[Task material — start]

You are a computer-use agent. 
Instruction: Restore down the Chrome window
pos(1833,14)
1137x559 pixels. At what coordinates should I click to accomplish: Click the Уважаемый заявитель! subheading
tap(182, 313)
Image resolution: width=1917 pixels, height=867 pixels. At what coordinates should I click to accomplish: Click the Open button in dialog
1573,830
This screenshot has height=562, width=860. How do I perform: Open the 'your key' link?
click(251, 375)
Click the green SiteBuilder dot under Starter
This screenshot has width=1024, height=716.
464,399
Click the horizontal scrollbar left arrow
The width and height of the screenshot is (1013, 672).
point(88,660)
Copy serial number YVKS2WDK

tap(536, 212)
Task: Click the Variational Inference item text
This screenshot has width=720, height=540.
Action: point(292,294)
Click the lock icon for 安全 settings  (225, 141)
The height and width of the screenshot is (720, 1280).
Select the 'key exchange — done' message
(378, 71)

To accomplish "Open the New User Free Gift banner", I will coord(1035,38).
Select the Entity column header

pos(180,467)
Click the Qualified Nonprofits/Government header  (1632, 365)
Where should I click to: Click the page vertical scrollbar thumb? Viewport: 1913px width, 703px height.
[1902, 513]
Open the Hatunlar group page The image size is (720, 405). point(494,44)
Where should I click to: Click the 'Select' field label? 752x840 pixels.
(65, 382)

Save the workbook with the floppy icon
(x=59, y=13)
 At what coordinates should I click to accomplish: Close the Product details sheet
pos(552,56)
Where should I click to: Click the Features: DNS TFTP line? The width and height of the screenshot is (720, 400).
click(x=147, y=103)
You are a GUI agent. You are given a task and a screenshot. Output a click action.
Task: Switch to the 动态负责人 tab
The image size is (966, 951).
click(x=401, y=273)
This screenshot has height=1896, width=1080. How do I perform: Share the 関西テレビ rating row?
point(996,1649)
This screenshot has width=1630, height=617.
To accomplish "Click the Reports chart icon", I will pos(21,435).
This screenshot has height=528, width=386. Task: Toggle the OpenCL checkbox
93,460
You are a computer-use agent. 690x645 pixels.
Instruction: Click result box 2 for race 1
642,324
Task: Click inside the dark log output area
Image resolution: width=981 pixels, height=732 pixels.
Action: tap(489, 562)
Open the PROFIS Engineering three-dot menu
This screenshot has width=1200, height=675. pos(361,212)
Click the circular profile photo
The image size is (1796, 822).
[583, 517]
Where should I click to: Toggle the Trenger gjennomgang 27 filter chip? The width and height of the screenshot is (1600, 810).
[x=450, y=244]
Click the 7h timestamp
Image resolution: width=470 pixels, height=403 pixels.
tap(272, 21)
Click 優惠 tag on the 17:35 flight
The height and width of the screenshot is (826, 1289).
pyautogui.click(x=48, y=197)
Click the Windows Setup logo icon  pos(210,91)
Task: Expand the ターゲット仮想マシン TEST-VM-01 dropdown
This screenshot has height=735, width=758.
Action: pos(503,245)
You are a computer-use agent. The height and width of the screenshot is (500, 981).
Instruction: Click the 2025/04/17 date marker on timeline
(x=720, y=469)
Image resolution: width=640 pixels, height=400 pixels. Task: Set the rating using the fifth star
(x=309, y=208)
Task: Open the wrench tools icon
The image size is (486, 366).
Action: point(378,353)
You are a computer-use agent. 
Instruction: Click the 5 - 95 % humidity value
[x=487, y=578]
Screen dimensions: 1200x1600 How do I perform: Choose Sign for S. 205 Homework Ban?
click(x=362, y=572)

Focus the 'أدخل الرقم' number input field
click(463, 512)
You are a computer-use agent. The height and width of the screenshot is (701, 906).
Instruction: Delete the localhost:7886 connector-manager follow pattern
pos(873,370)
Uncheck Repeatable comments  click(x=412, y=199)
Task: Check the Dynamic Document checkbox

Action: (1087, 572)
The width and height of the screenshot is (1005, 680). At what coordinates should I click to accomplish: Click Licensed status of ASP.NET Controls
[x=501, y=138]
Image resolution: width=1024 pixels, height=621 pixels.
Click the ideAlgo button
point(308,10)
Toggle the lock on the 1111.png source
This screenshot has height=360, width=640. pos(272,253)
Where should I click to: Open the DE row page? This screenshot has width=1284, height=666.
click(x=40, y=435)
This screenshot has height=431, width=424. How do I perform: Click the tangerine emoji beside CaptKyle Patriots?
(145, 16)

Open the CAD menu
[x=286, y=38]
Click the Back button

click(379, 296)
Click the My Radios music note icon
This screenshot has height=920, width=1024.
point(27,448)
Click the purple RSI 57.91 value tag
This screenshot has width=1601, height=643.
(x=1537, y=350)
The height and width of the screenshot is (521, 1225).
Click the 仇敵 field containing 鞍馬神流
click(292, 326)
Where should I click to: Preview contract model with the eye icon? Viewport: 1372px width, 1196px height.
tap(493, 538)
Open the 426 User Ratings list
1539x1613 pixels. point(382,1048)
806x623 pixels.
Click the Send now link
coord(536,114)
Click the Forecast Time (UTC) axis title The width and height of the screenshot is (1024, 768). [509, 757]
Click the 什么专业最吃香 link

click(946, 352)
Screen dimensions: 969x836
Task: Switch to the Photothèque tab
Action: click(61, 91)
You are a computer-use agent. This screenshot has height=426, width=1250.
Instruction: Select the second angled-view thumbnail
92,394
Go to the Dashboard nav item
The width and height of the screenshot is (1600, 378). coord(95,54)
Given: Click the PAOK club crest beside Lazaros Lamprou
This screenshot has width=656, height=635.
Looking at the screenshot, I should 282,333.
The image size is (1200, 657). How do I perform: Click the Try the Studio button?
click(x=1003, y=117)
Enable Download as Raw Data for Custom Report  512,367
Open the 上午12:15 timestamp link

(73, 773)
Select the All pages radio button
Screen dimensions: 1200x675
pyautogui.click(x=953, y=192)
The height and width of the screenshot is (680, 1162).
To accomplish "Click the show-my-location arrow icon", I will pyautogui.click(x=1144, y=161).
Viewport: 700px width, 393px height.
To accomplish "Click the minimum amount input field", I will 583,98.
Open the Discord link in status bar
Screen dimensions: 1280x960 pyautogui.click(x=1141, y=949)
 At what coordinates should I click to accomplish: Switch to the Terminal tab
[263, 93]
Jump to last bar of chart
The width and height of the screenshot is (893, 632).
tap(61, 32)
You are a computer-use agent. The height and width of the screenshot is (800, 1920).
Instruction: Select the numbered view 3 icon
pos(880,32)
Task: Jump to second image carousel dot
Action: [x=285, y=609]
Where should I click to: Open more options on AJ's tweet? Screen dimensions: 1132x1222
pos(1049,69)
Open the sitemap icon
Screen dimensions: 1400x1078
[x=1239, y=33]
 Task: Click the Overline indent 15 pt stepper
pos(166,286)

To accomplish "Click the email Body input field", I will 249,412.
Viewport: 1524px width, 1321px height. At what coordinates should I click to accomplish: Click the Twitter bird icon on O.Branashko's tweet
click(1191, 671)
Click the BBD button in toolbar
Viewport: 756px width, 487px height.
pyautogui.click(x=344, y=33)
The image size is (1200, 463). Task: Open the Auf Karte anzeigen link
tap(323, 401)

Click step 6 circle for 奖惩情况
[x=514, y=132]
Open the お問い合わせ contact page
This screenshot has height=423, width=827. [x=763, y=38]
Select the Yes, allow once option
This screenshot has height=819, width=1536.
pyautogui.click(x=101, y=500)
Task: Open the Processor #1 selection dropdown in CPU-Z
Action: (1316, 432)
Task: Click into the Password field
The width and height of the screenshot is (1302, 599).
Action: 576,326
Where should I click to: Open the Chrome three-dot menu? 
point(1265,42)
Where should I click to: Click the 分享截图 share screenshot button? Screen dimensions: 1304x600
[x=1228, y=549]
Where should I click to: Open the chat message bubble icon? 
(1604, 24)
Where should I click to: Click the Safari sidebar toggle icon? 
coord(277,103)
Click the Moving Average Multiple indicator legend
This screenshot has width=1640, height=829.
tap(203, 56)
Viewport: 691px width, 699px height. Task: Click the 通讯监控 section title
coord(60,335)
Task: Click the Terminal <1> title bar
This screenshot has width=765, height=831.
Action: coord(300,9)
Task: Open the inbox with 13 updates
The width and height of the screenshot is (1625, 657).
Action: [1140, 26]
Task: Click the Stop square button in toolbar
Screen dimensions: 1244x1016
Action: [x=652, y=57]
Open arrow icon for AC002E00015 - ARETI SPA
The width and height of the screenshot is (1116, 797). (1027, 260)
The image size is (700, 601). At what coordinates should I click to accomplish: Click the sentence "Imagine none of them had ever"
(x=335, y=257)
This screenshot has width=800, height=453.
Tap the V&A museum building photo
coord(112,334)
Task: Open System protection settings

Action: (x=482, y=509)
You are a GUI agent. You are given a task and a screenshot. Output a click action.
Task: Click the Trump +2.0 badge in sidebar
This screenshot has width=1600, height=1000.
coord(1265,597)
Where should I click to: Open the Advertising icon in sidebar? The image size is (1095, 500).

[Task material — finish]

* **Work task**:
Each line above that has the word "computer" should be copied.

* **Answer to the problem**:
You are a computer-use agent. 
You are a computer-use agent. 690x645 pixels.
You are a computer-use agent. The height and width of the screenshot is (500, 981).
You are a computer-use agent. 
You are a computer-use agent. The height and width of the screenshot is (701, 906).
You are a computer-use agent. This screenshot has height=426, width=1250.
You are a computer-use agent. The height and width of the screenshot is (800, 1920).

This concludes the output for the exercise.